◆ Task to carry out
All lines from the one containing "You are a GUI" to the end of the listing below should be output exactly; omit the pictures.

◇ ◇ ◇

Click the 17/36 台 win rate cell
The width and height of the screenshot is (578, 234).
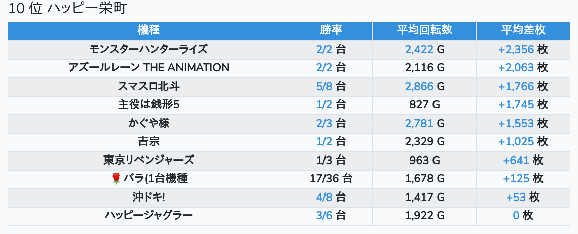click(x=331, y=178)
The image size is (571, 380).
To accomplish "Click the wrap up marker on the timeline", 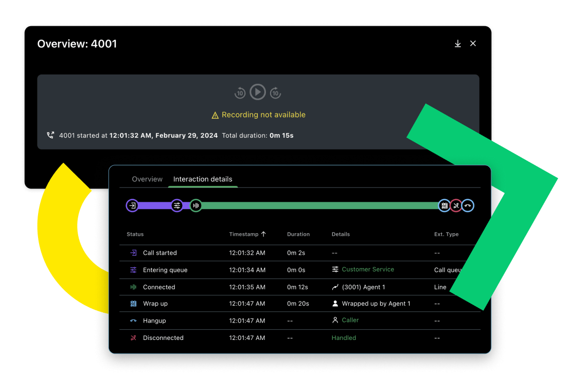I will coord(444,206).
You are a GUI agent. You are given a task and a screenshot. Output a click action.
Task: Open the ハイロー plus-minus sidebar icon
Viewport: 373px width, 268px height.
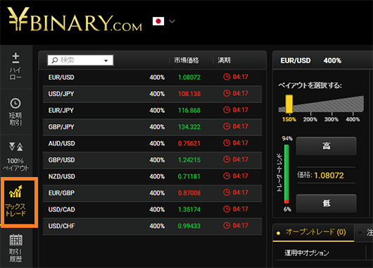pos(15,58)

◇ ◇ ◇

◆ Answer for the task
You are a GUI agent. You are given a task and a screenshot. Output a click action.
Task: Open the ハイロー plus-minus sidebar icon
Viewport: 373px width, 268px height.
pos(15,58)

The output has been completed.